Ao abordar os aspectos culturais africanos e afro-brasileiros é impossível não

falar da escravidão, mas é indispensável que o enfoque a ser dado seja o da resistência

ancestral e seus princípios civilizatórios, com as interligações entre o ser/fazer/refletir-

se e da poética corpo/movimento/ancestralidade, uma vez que:

O navio trouxe corpos esfarrapados; o mercado negociou peças; coisas faziam todo tipo de trabalho; pessoas, porém, recriavam suas culturas

e se sentiam gentes, por inteiro. De tantas culturas, o trans-atlântico

ficaria repleto e as espalhou em terras firmes e foram tantas que se

encontraram, se multiplicaram e garantiram a humanidade frente a tanta violência. O domingo é o dia de folga “como melhor lhe apraz”,

isto era consenso entre os senhores no Brasil. Para a negrada era dia

de organização: dançar, tocar, fazer política, avançar. Por isso o congo, a congada, o tambor de mina, o batuque, a irmandade, o jongo,

o samba, o afoxé, a capoeira, o candomblé, o maracatu. Ou seja, essas

manifestações são recriações transplantadas dentro das suas possibilidades (PINHEIRO, 2007, p. 7).

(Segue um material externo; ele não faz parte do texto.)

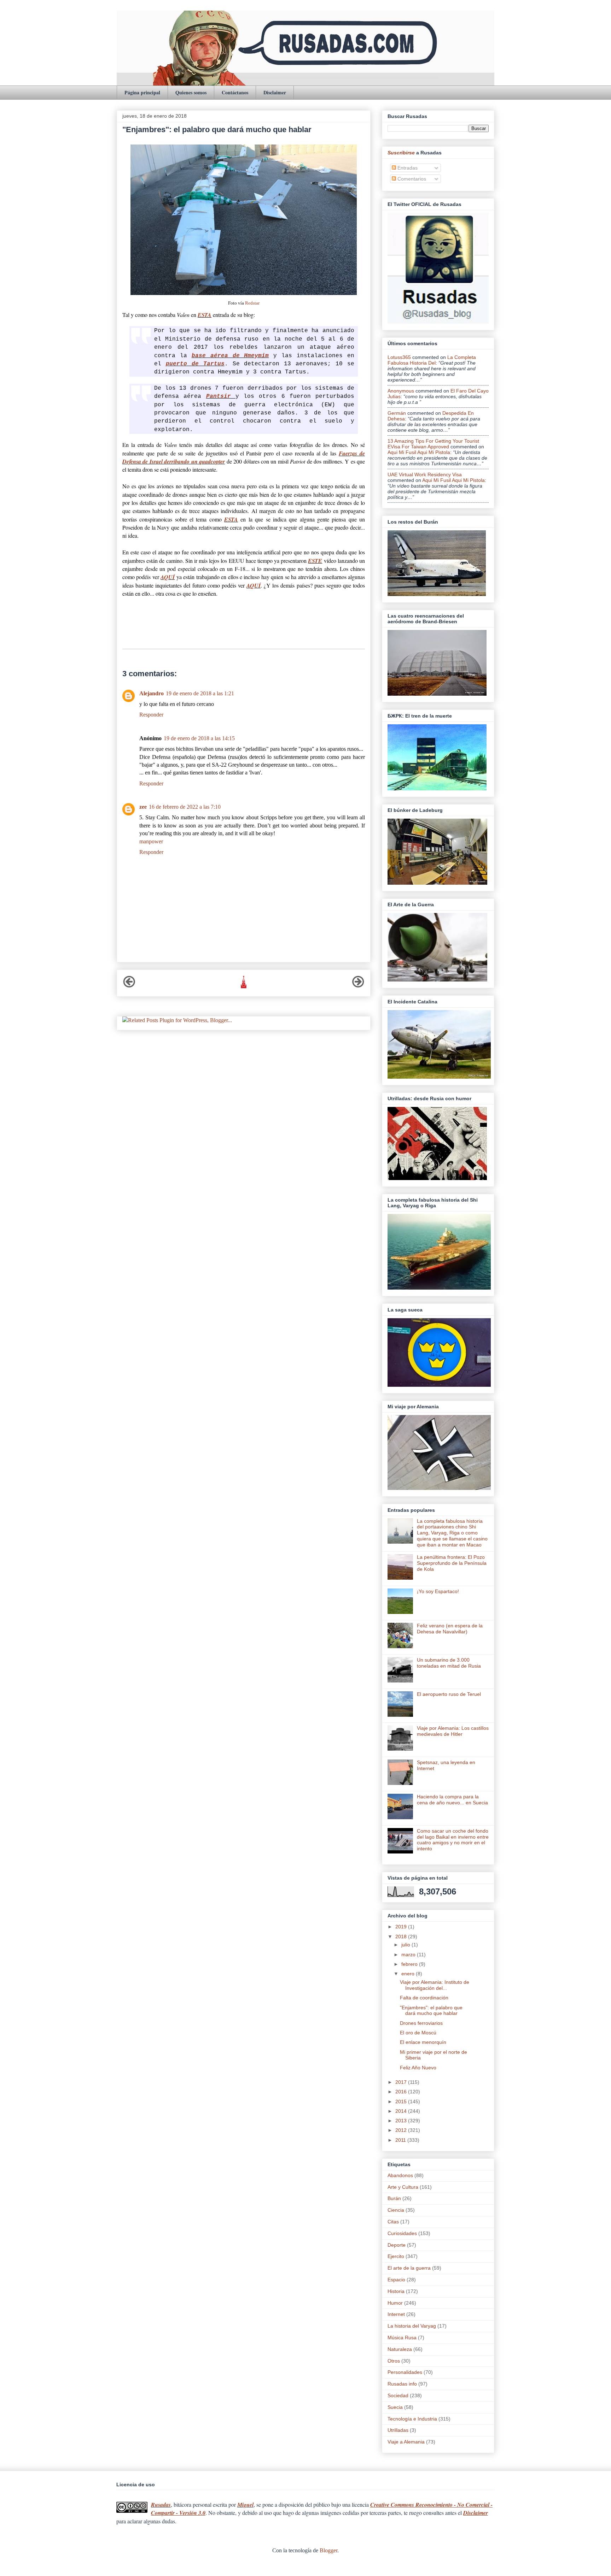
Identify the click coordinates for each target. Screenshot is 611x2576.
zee (143, 807)
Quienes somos (190, 92)
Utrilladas (398, 2430)
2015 (401, 2101)
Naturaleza (400, 2349)
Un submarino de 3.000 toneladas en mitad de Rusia (449, 1663)
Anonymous (401, 391)
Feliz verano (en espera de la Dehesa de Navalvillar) (450, 1628)
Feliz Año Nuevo (418, 2067)
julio (406, 1944)
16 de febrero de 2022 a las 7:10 (185, 807)
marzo (409, 1954)
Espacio (396, 2279)
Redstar (252, 303)
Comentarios (411, 179)
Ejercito (396, 2256)
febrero (410, 1964)
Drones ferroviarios (421, 2023)
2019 (401, 1926)
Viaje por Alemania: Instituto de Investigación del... (434, 1985)
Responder (151, 715)
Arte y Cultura (403, 2187)
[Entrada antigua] (358, 986)
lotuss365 (399, 357)
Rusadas (161, 2505)
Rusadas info (402, 2384)
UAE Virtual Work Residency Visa (425, 474)
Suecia (395, 2407)
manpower (151, 841)
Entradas (407, 168)
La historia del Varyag (412, 2326)
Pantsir (220, 396)
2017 (401, 2082)
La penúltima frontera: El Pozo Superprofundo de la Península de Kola (452, 1563)
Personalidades (405, 2372)
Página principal (142, 92)
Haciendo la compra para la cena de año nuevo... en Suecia (452, 1799)
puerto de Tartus (195, 364)
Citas (393, 2221)
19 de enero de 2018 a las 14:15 (199, 738)
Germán (397, 413)
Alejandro (151, 693)
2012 (401, 2130)
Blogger (328, 2550)
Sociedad (398, 2395)
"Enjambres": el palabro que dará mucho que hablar (431, 2010)
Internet (396, 2314)
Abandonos (400, 2175)
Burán (394, 2198)
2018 (401, 1936)
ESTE (315, 561)
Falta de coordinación (424, 1997)
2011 (401, 2140)
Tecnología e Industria (412, 2419)
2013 (401, 2120)
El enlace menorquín (423, 2042)
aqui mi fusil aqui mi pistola (419, 452)
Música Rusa (402, 2337)
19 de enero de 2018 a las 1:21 (200, 693)
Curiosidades (402, 2233)
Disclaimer (274, 92)
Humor (395, 2303)
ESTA (204, 315)
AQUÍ (168, 577)
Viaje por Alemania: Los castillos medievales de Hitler (453, 1731)
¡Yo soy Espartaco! (438, 1591)
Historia (396, 2291)
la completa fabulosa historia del (432, 360)
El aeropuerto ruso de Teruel (449, 1694)
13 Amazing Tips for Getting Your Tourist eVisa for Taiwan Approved (433, 443)
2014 (401, 2111)
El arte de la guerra (409, 2268)
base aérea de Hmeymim (230, 356)
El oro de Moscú (418, 2032)
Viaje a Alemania (406, 2442)
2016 (401, 2091)
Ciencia (396, 2210)
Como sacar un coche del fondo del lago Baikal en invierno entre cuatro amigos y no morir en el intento (453, 1839)
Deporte (397, 2245)
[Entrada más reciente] (129, 986)
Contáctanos (235, 92)
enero (408, 1973)
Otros (394, 2361)
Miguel (245, 2505)
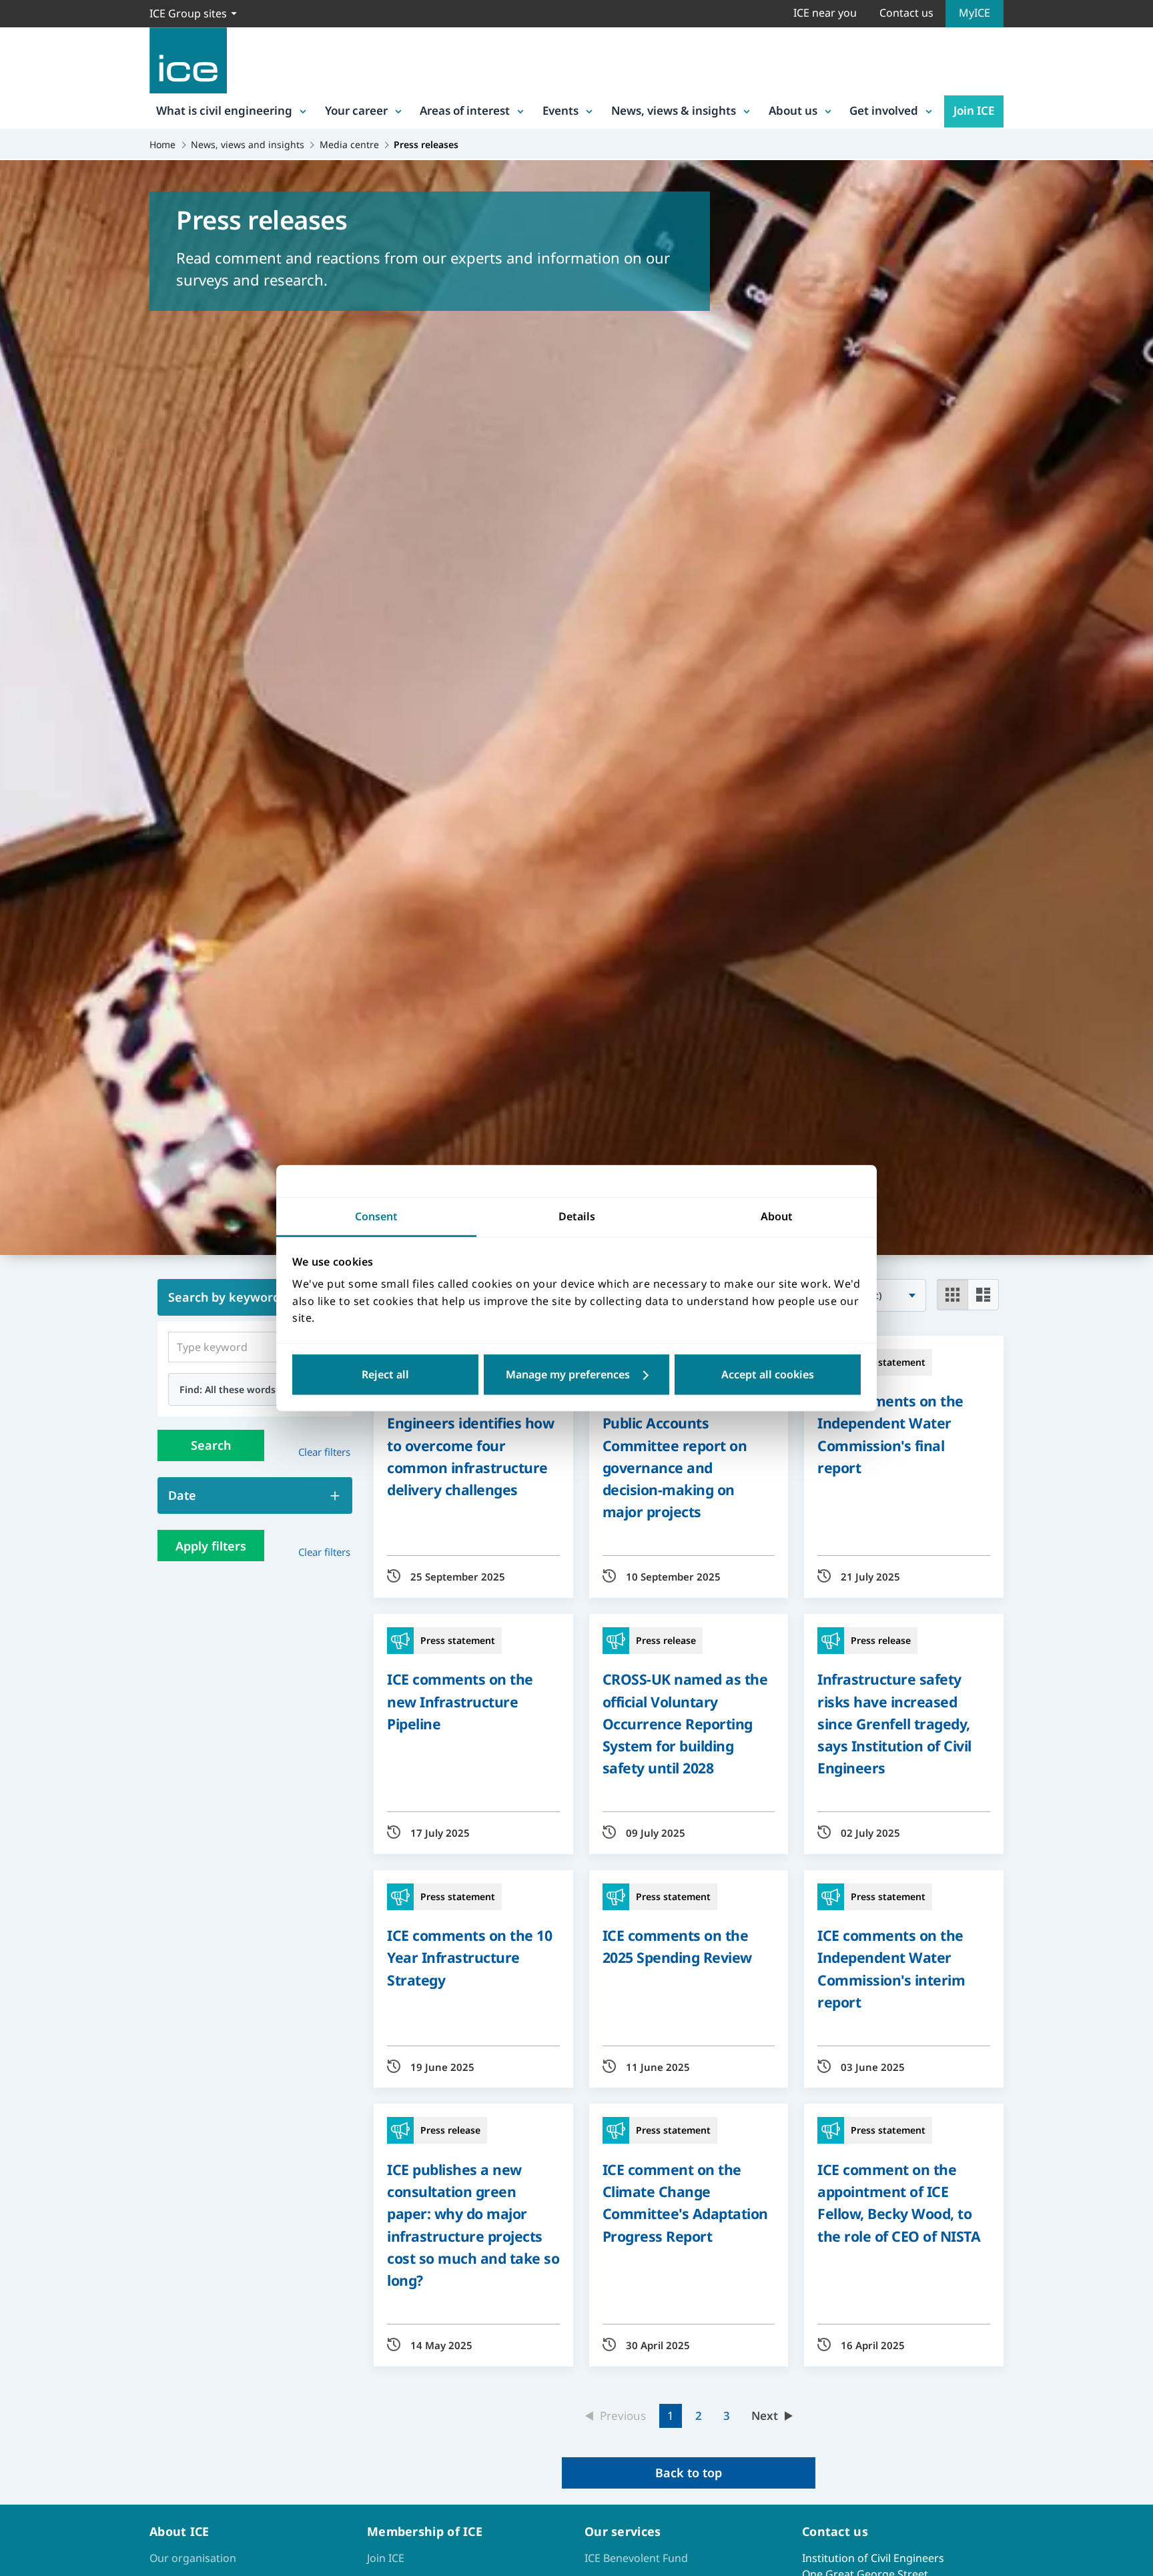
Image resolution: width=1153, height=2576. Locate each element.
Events (560, 110)
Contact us (906, 12)
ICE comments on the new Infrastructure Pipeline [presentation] (460, 1701)
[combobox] (255, 1389)
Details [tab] (576, 1216)
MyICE (974, 12)
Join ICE (973, 110)
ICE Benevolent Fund (636, 2558)
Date (182, 1495)
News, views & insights (673, 110)
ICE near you (825, 12)
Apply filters (210, 1546)
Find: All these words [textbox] (227, 1389)
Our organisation (192, 2558)
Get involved (883, 110)
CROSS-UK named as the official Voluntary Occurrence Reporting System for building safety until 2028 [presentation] (685, 1723)
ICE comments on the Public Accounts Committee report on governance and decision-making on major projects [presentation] (676, 1456)
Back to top (688, 2473)
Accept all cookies (767, 1374)
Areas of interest (465, 110)
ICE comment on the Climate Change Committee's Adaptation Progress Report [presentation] (685, 2203)
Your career (356, 110)
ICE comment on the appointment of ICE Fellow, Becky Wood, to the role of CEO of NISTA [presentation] (898, 2203)
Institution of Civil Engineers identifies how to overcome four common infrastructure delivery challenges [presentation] (470, 1445)
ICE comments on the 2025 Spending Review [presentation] (677, 1946)
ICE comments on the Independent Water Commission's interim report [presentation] (891, 1968)
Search (211, 1445)
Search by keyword (224, 1297)
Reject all (385, 1374)
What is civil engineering (224, 110)
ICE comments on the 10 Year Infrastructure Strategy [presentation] (469, 1957)
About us (793, 110)
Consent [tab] (376, 1216)
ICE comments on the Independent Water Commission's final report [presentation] (890, 1434)
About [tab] (777, 1216)
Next (764, 2415)
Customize (577, 1374)
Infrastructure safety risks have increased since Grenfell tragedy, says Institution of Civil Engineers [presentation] (894, 1723)
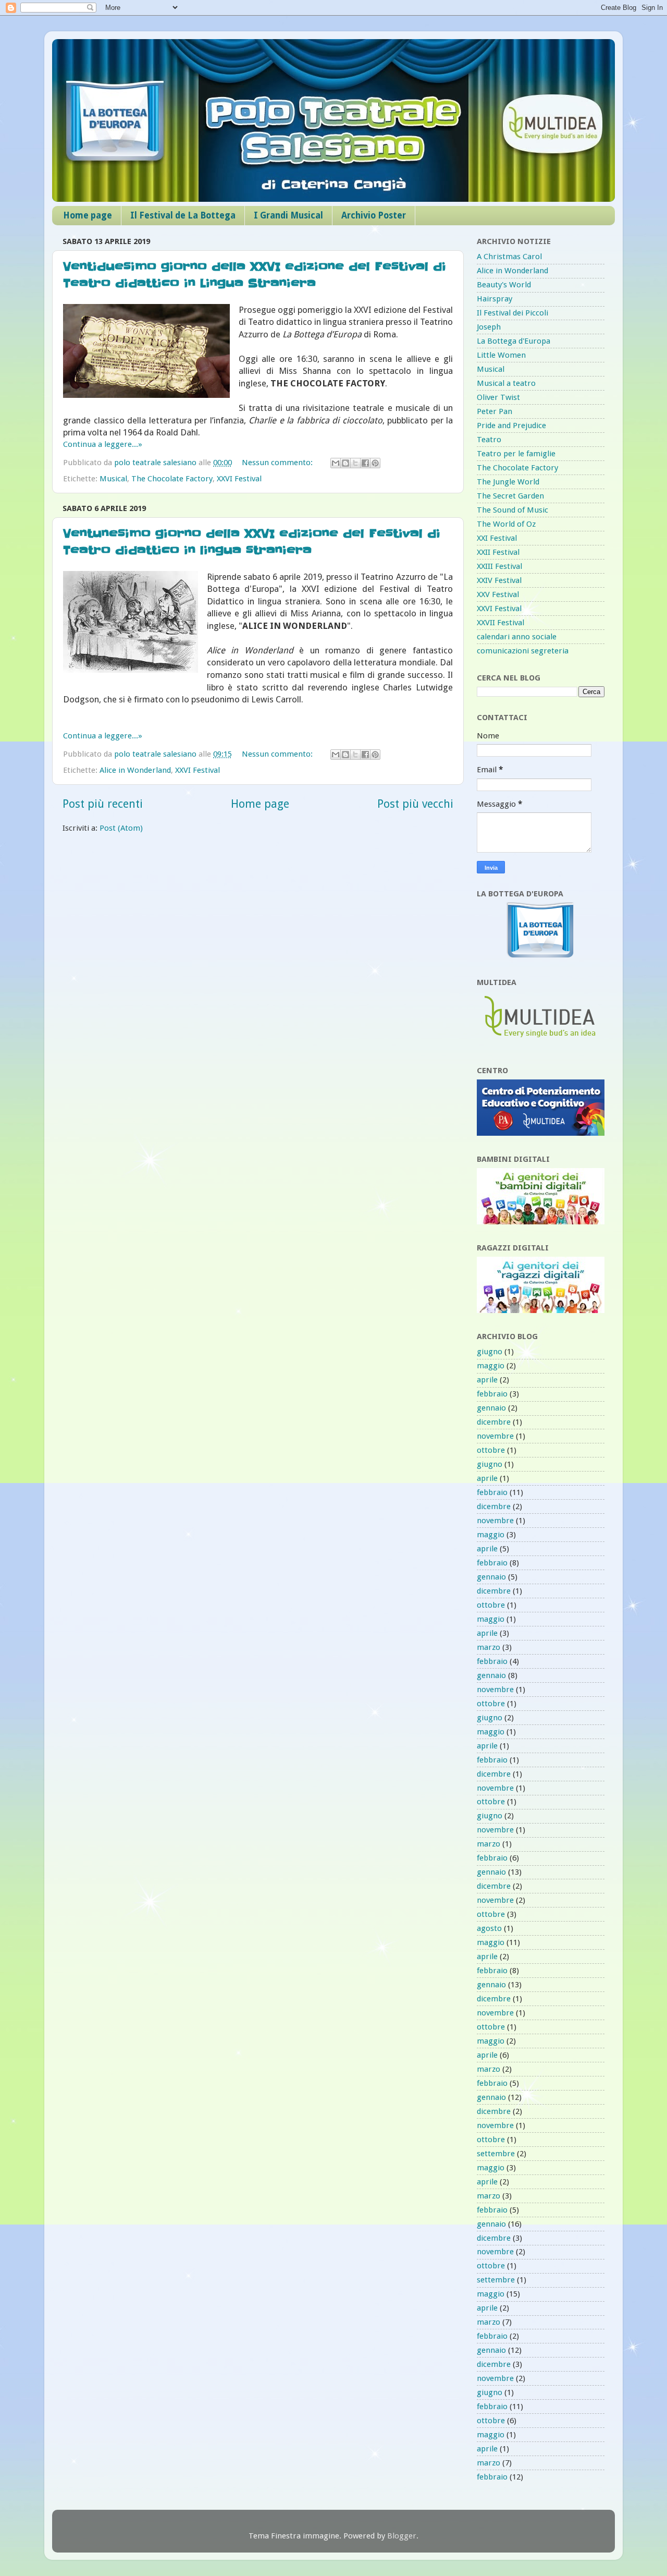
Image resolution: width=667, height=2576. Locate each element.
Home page (87, 215)
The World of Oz (506, 524)
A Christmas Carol (509, 256)
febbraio (492, 1394)
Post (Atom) (121, 828)
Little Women (501, 355)
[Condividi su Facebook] (365, 463)
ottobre (491, 1450)
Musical (113, 478)
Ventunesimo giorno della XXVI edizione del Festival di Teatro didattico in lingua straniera (251, 542)
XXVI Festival (239, 478)
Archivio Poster (373, 215)
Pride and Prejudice (511, 425)
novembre (495, 1436)
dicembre (494, 1422)
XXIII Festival (499, 566)
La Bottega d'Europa (513, 341)
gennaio (491, 1408)
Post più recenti (103, 803)
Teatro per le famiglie (516, 453)
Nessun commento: (278, 462)
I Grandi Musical (288, 215)
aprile (487, 1379)
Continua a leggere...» (102, 444)
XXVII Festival (500, 622)
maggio (490, 1365)
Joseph (489, 327)
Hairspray (494, 298)
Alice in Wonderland (135, 770)
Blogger (401, 2536)
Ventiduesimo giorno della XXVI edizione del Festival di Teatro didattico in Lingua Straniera (254, 275)
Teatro (489, 439)
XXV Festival (498, 594)
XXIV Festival (499, 580)
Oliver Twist (498, 397)
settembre (496, 2153)
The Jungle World (508, 482)
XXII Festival (498, 552)
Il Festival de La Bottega (183, 215)
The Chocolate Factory (172, 478)
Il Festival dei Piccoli (512, 313)
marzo (488, 1647)
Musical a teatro (506, 383)
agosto (489, 1928)
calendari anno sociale (517, 636)
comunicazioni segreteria (523, 650)
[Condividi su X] (355, 463)
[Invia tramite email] (335, 463)
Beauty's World (504, 284)
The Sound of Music (512, 510)
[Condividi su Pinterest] (375, 463)
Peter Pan (494, 411)
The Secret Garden (510, 496)
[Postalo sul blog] (345, 463)
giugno (489, 1351)
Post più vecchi (415, 803)
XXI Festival (497, 538)
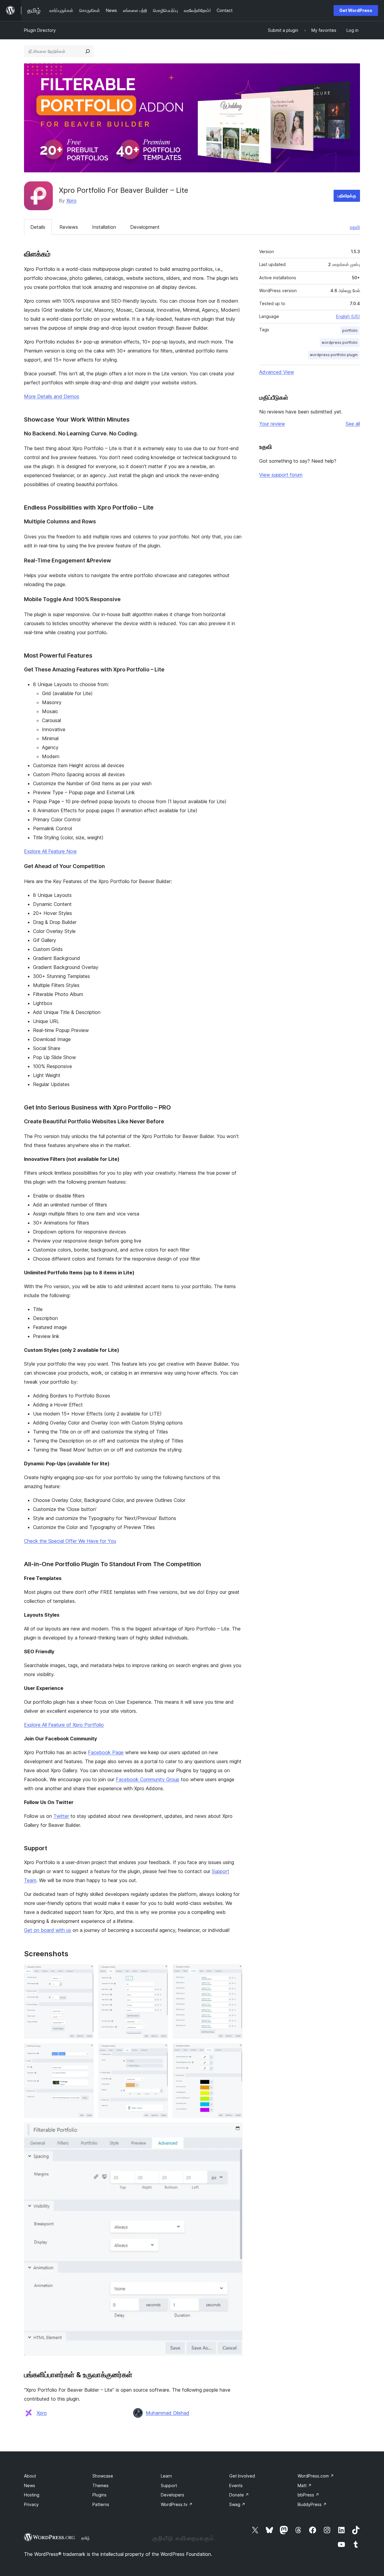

É preciso estar atentas/os para não cairmos nas armadilhas do enfoque cultural,

das manifestações artísticas, destituídas da complexidade filosófica do ser/fazer

africano, do ser afro-brasileiro. Significa que, é preciso reconhecer, dentre tantos outros

símbolos e expressões, que o Maracatu é resistência dessa travessia do Atlântico. Que é

arraigado de religiosidade, que possui uma boneca como protetora, chamada Calunga,

que é a anfitriã dessa nação de pretas e pretos que resistiram. Inaldete Pinheiro de

Andrade (2007, p. 17), assim nos apresenta a relação entre uma boneca-memória-

ancestralidade:

A Calunga é a boneca sagrada do maracatu. É a embaixadora, abre o

desfile do cortejo. Um totem que representa o espírito do maracatu e

corporifica o elo com a cultura africana original, numa ponte entre as pessoas e o sagrado. Do banto, Kalunga encerra a ideia de grandeza,

imensidão, designando Deus, o Mar, a Morte.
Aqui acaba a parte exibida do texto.